Try it: Below are some records. Say how many of their lines include the string "label", giving only the number.

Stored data
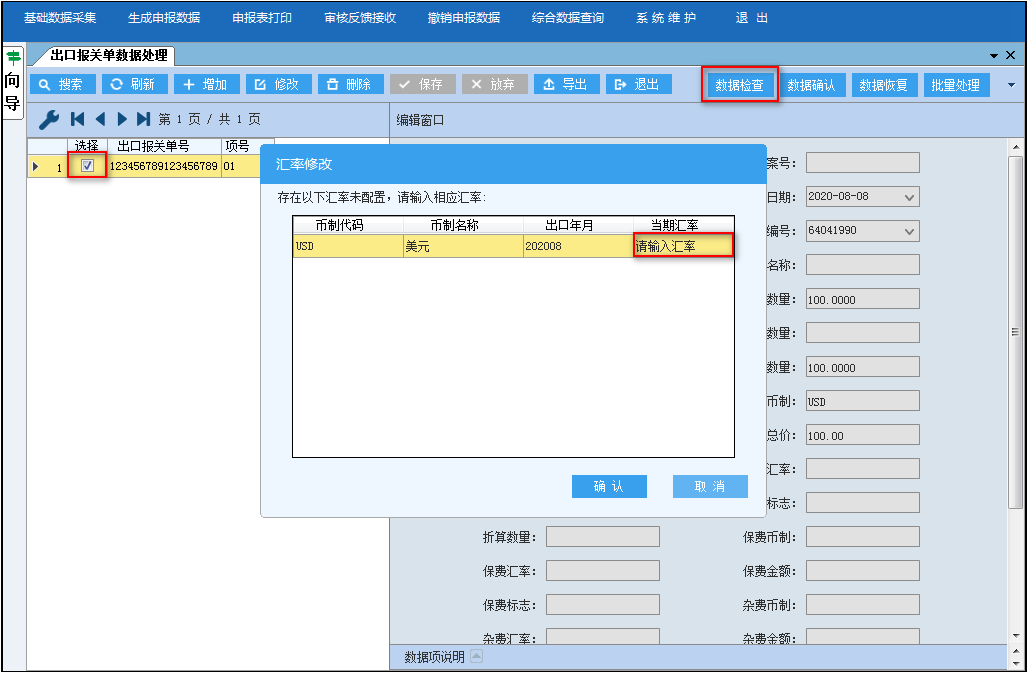1027x673 pixels.
Task: Click the 确认 button in dialog
Action: pyautogui.click(x=609, y=486)
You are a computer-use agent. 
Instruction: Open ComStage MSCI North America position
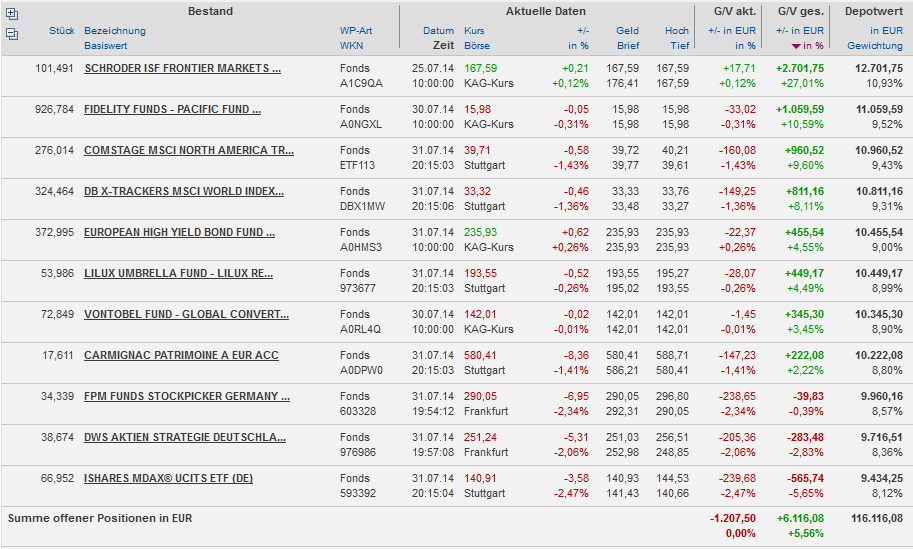(189, 150)
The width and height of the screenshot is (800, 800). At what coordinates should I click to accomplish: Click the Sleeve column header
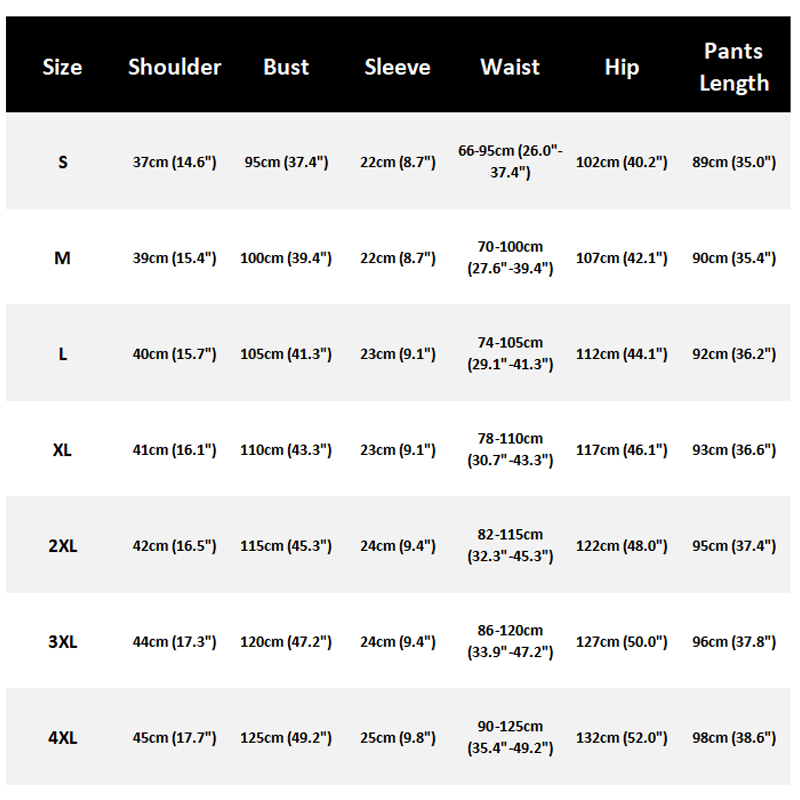[397, 67]
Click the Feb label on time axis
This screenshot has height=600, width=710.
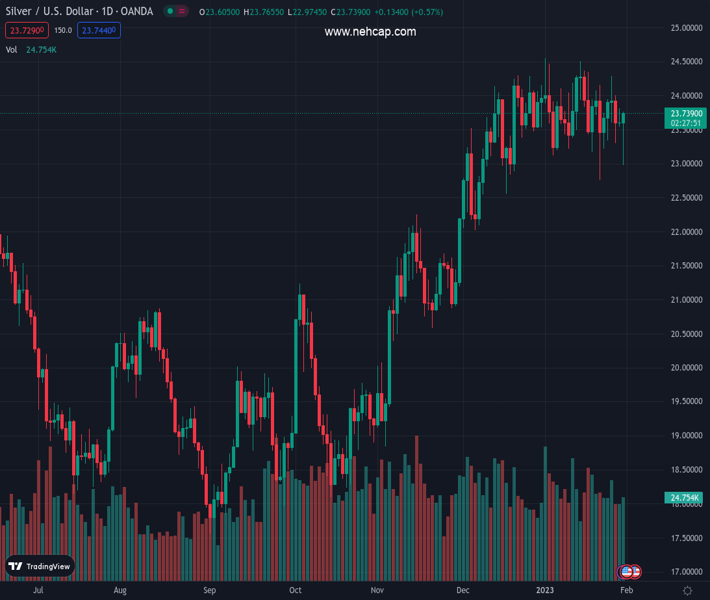625,591
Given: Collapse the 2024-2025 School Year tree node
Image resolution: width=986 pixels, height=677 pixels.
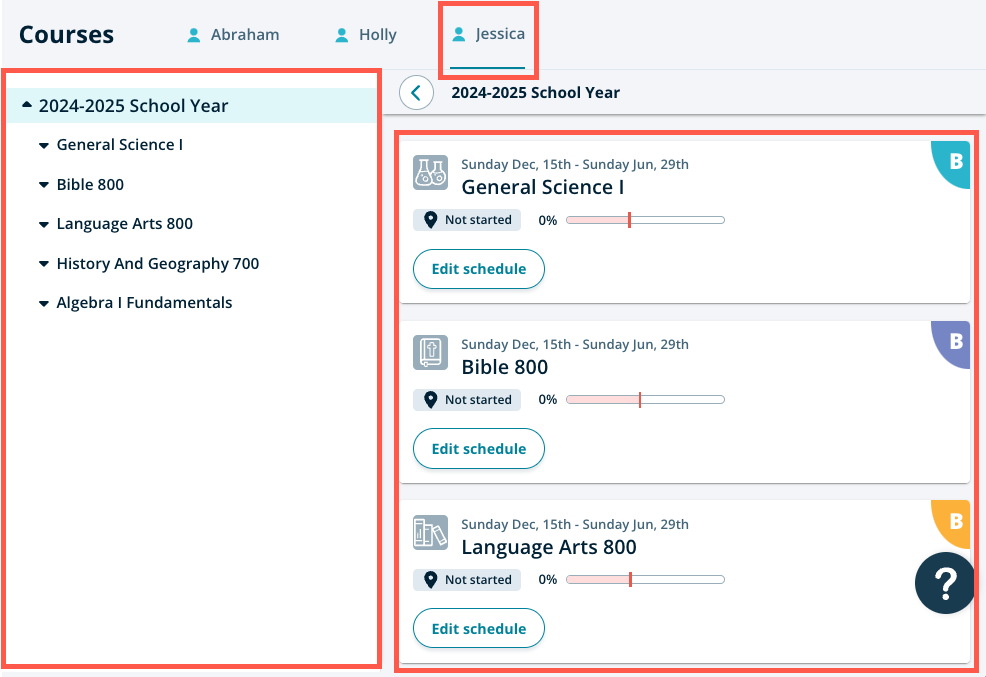Looking at the screenshot, I should tap(27, 106).
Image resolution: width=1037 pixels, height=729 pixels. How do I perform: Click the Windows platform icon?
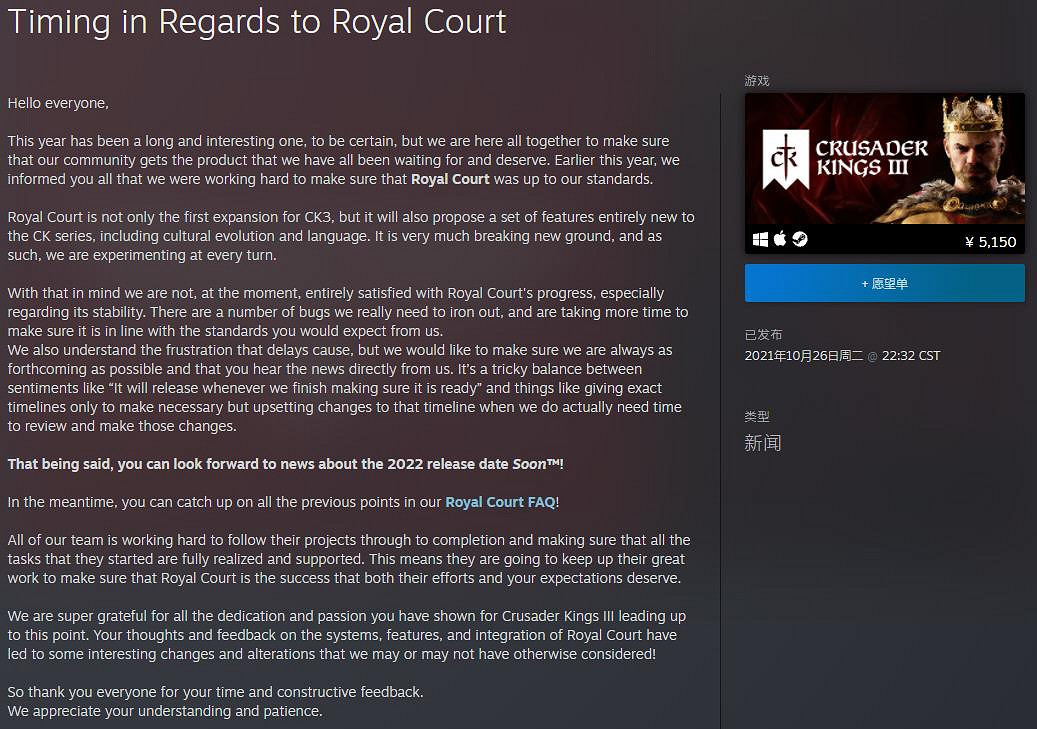(x=761, y=240)
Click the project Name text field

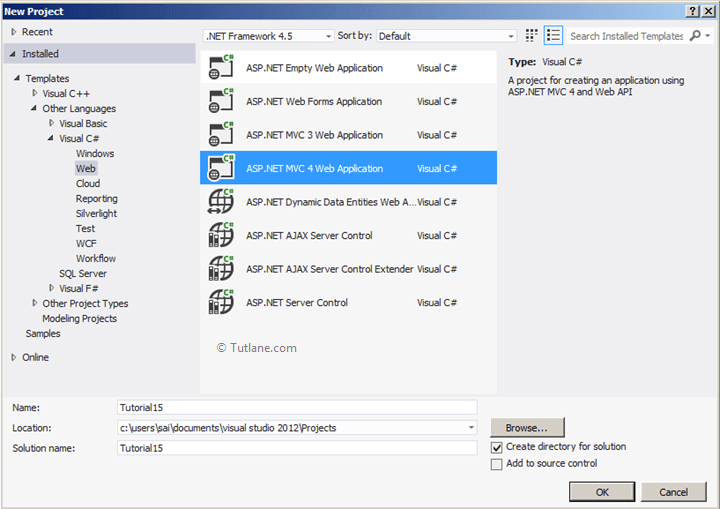click(297, 407)
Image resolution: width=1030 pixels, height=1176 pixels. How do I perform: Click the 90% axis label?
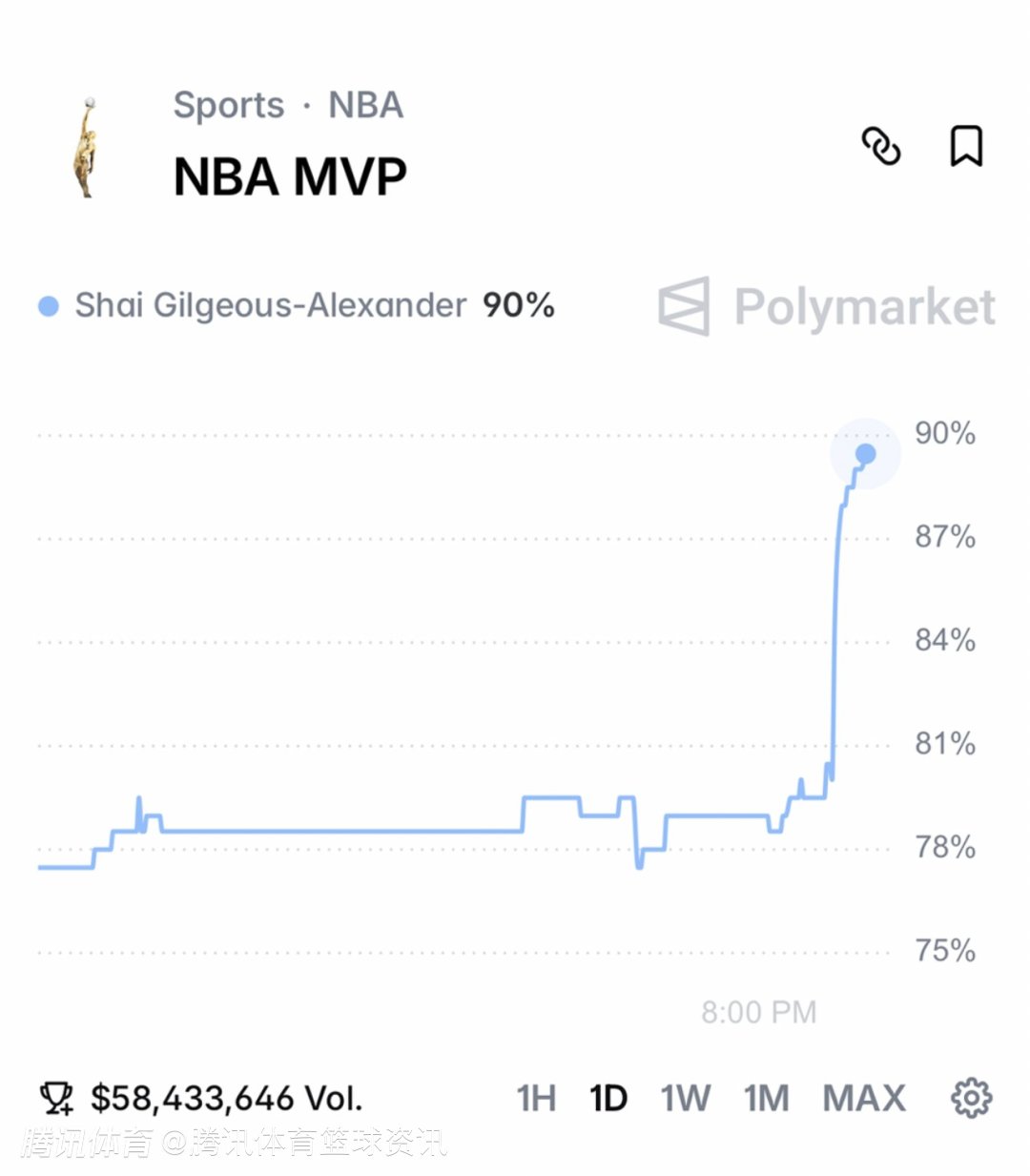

Solution for this problem: 2